# INPUT DATA
☆ ☆ ☆

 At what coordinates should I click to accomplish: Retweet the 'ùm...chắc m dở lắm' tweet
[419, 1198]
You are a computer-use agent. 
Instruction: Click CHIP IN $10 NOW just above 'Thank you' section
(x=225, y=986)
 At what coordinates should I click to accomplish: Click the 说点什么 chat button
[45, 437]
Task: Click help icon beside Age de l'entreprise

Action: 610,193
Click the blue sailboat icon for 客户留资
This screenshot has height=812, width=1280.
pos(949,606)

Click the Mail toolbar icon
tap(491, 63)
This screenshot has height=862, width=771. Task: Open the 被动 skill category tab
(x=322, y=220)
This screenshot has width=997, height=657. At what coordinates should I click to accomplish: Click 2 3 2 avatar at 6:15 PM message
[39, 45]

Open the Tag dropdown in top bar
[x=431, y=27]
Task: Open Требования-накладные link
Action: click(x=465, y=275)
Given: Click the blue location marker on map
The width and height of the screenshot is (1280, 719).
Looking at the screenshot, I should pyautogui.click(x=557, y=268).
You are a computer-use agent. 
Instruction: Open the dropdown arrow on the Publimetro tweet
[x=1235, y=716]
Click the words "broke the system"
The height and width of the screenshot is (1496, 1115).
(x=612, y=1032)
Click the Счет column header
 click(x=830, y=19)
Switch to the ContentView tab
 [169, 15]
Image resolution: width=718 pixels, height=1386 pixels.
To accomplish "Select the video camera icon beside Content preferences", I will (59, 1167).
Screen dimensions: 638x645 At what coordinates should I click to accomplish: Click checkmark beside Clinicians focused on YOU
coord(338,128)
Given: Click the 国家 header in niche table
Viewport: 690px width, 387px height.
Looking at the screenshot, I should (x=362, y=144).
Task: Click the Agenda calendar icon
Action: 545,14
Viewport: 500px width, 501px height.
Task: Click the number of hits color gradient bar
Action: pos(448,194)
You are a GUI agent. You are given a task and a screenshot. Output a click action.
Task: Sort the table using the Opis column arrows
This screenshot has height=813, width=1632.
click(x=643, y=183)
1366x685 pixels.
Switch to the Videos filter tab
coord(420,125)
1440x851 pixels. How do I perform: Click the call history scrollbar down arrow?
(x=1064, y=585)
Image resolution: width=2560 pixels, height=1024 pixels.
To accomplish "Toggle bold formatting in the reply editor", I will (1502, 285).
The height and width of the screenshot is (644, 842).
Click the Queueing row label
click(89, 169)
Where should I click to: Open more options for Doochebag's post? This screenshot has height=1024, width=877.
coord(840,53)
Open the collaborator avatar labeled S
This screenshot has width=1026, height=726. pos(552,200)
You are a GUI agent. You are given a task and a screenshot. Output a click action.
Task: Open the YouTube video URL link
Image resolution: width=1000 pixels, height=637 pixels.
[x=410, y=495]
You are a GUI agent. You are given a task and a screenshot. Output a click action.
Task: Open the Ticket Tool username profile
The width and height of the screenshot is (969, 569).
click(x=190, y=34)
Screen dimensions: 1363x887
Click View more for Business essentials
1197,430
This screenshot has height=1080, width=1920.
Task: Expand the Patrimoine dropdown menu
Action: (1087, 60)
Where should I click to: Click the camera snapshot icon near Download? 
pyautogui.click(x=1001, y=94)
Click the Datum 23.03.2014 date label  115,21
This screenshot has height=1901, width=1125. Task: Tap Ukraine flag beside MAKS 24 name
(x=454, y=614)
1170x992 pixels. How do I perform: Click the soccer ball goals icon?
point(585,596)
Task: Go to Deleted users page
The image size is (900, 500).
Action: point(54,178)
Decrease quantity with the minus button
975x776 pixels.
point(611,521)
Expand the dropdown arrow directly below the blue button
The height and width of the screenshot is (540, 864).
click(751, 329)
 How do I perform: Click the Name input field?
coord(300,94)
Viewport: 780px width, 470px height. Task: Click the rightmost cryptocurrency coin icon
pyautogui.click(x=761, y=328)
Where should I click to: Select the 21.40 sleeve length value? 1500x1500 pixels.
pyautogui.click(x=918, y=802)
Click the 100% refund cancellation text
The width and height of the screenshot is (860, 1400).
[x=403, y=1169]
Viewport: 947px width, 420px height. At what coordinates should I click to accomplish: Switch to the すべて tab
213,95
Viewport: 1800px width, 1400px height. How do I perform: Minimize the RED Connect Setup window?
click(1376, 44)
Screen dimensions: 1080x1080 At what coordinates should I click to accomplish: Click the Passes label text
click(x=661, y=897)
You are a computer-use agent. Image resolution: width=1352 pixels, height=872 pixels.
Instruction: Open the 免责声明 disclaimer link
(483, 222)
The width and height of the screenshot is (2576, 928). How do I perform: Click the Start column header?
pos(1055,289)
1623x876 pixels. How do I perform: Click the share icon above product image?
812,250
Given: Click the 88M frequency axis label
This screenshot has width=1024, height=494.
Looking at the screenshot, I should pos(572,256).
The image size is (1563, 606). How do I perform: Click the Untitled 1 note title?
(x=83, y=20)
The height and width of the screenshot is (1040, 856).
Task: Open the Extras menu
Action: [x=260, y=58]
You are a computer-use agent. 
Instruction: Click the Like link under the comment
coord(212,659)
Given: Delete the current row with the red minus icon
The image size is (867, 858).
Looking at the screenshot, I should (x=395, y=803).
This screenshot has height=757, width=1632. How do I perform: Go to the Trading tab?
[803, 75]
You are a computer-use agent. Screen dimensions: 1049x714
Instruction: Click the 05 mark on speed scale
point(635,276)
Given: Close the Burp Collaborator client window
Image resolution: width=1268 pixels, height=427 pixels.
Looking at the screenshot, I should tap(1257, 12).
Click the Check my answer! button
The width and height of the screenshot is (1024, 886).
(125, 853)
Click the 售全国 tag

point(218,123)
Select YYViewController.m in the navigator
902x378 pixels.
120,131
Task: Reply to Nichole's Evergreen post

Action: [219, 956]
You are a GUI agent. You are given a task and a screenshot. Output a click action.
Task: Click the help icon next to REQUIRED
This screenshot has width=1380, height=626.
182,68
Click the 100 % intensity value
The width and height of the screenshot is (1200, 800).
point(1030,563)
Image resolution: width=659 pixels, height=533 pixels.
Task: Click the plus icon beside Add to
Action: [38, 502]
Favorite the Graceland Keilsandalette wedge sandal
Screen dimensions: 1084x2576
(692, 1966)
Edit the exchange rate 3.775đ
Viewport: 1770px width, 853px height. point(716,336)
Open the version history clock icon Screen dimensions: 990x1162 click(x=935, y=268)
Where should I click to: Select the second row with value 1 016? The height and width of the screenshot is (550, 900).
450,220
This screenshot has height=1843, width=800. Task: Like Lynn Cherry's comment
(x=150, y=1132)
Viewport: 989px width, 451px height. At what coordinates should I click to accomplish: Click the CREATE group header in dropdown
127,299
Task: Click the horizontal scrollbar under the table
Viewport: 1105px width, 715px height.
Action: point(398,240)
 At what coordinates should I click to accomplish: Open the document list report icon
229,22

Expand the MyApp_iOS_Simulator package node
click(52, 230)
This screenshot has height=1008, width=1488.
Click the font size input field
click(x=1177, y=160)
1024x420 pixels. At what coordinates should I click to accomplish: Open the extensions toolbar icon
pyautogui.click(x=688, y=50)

☆ ☆ ☆

# TASK OBJECTIVE
Nothing should be omitted or altered. Retype the records exactly.

# PROBLEM SOLUTION
 At what coordinates should I click to accomplish: Retweet the 'ùm...chắc m dở lắm' tweet
[419, 1198]
You are a computer-use agent. 
Instruction: Click CHIP IN $10 NOW just above 'Thank you' section
(x=225, y=986)
 At what coordinates should I click to accomplish: Click the 说点什么 chat button
[45, 437]
Task: Click help icon beside Age de l'entreprise

Action: 610,193
Click the blue sailboat icon for 客户留资
This screenshot has height=812, width=1280.
pos(949,606)

Click the Mail toolbar icon
tap(491, 63)
This screenshot has height=862, width=771. Task: Open the 被动 skill category tab
(x=322, y=220)
This screenshot has width=997, height=657. At what coordinates should I click to accomplish: Click 2 3 2 avatar at 6:15 PM message
[39, 45]

Open the Tag dropdown in top bar
[x=431, y=27]
Task: Open Требования-накладные link
Action: click(x=465, y=275)
Given: Click the blue location marker on map
The width and height of the screenshot is (1280, 719).
Looking at the screenshot, I should pyautogui.click(x=557, y=268).
You are a computer-use agent. 
Instruction: Open the dropdown arrow on the Publimetro tweet
[x=1235, y=716]
Click the words "broke the system"
The height and width of the screenshot is (1496, 1115).
(x=612, y=1032)
Click the Счет column header
 click(x=830, y=19)
Switch to the ContentView tab
 [169, 15]
Image resolution: width=718 pixels, height=1386 pixels.
To accomplish "Select the video camera icon beside Content preferences", I will (59, 1167).
Screen dimensions: 638x645 At what coordinates should I click to accomplish: Click checkmark beside Clinicians focused on YOU
coord(338,128)
Given: Click the 国家 header in niche table
Viewport: 690px width, 387px height.
Looking at the screenshot, I should (x=362, y=144).
Task: Click the Agenda calendar icon
Action: 545,14
Viewport: 500px width, 501px height.
Task: Click the number of hits color gradient bar
Action: pos(448,194)
You are a GUI agent. You are given a task and a screenshot. Output a click action.
Task: Sort the table using the Opis column arrows
This screenshot has height=813, width=1632.
click(x=643, y=183)
1366x685 pixels.
Switch to the Videos filter tab
coord(420,125)
1440x851 pixels. How do I perform: Click the call history scrollbar down arrow?
(x=1064, y=585)
Image resolution: width=2560 pixels, height=1024 pixels.
To accomplish "Toggle bold formatting in the reply editor", I will (1502, 285).
The height and width of the screenshot is (644, 842).
Click the Queueing row label
click(89, 169)
Where should I click to: Open more options for Doochebag's post? This screenshot has height=1024, width=877.
coord(840,53)
Open the collaborator avatar labeled S
This screenshot has width=1026, height=726. pos(552,200)
You are a GUI agent. You are given a task and a screenshot. Output a click action.
Task: Open the YouTube video URL link
Image resolution: width=1000 pixels, height=637 pixels.
[x=410, y=495]
You are a GUI agent. You are given a task and a screenshot. Output a click action.
Task: Open the Ticket Tool username profile
The width and height of the screenshot is (969, 569).
click(x=190, y=34)
Screen dimensions: 1363x887
Click View more for Business essentials
1197,430
This screenshot has height=1080, width=1920.
Task: Expand the Patrimoine dropdown menu
Action: (1087, 60)
Where should I click to: Click the camera snapshot icon near Download? 
pyautogui.click(x=1001, y=94)
Click the Datum 23.03.2014 date label  115,21
This screenshot has height=1901, width=1125. Task: Tap Ukraine flag beside MAKS 24 name
(x=454, y=614)
1170x992 pixels. How do I perform: Click the soccer ball goals icon?
point(585,596)
Task: Go to Deleted users page
The image size is (900, 500).
Action: point(54,178)
Decrease quantity with the minus button
975x776 pixels.
point(611,521)
Expand the dropdown arrow directly below the blue button
The height and width of the screenshot is (540, 864).
click(751, 329)
 How do I perform: Click the Name input field?
coord(300,94)
Viewport: 780px width, 470px height. Task: Click the rightmost cryptocurrency coin icon
pyautogui.click(x=761, y=328)
Where should I click to: Select the 21.40 sleeve length value? 1500x1500 pixels.
pyautogui.click(x=918, y=802)
Click the 100% refund cancellation text
The width and height of the screenshot is (860, 1400).
[x=403, y=1169]
Viewport: 947px width, 420px height. At what coordinates should I click to accomplish: Switch to the すべて tab
213,95
Viewport: 1800px width, 1400px height. How do I perform: Minimize the RED Connect Setup window?
click(1376, 44)
Screen dimensions: 1080x1080 At what coordinates should I click to accomplish: Click the Passes label text
click(x=661, y=897)
You are a computer-use agent. Image resolution: width=1352 pixels, height=872 pixels.
Instruction: Open the 免责声明 disclaimer link
(483, 222)
The width and height of the screenshot is (2576, 928). How do I perform: Click the Start column header?
pos(1055,289)
1623x876 pixels. How do I perform: Click the share icon above product image?
812,250
Given: Click the 88M frequency axis label
This screenshot has width=1024, height=494.
Looking at the screenshot, I should pos(572,256).
The image size is (1563, 606). How do I perform: Click the Untitled 1 note title?
(x=83, y=20)
The height and width of the screenshot is (1040, 856).
Task: Open the Extras menu
Action: [x=260, y=58]
You are a computer-use agent. 
Instruction: Click the Like link under the comment
coord(212,659)
Given: Delete the current row with the red minus icon
The image size is (867, 858).
Looking at the screenshot, I should (x=395, y=803).
This screenshot has height=757, width=1632. How do I perform: Go to the Trading tab?
[803, 75]
You are a computer-use agent. Screen dimensions: 1049x714
Instruction: Click the 05 mark on speed scale
point(635,276)
Given: Close the Burp Collaborator client window
Image resolution: width=1268 pixels, height=427 pixels.
Looking at the screenshot, I should tap(1257, 12).
Click the Check my answer! button
The width and height of the screenshot is (1024, 886).
(125, 853)
Click the 售全国 tag

point(218,123)
Select YYViewController.m in the navigator
902x378 pixels.
120,131
Task: Reply to Nichole's Evergreen post

Action: [219, 956]
You are a GUI agent. You are given a task and a screenshot. Output a click action.
Task: Click the help icon next to REQUIRED
This screenshot has width=1380, height=626.
182,68
Click the 100 % intensity value
The width and height of the screenshot is (1200, 800).
point(1030,563)
Image resolution: width=659 pixels, height=533 pixels.
Task: Click the plus icon beside Add to
Action: [38, 502]
Favorite the Graceland Keilsandalette wedge sandal
Screen dimensions: 1084x2576
(692, 1966)
Edit the exchange rate 3.775đ
Viewport: 1770px width, 853px height. point(716,336)
Open the version history clock icon Screen dimensions: 990x1162 click(x=935, y=268)
Where should I click to: Select the second row with value 1 016? The height and width of the screenshot is (550, 900).
450,220
This screenshot has height=1843, width=800. Task: Like Lynn Cherry's comment
(x=150, y=1132)
Viewport: 989px width, 451px height. At what coordinates should I click to accomplish: Click the CREATE group header in dropdown
127,299
Task: Click the horizontal scrollbar under the table
Viewport: 1105px width, 715px height.
Action: point(398,240)
 At what coordinates should I click to accomplish: Open the document list report icon
229,22

Expand the MyApp_iOS_Simulator package node
click(52, 230)
This screenshot has height=1008, width=1488.
Click the font size input field
click(x=1177, y=160)
1024x420 pixels. At what coordinates should I click to accomplish: Open the extensions toolbar icon
pyautogui.click(x=688, y=50)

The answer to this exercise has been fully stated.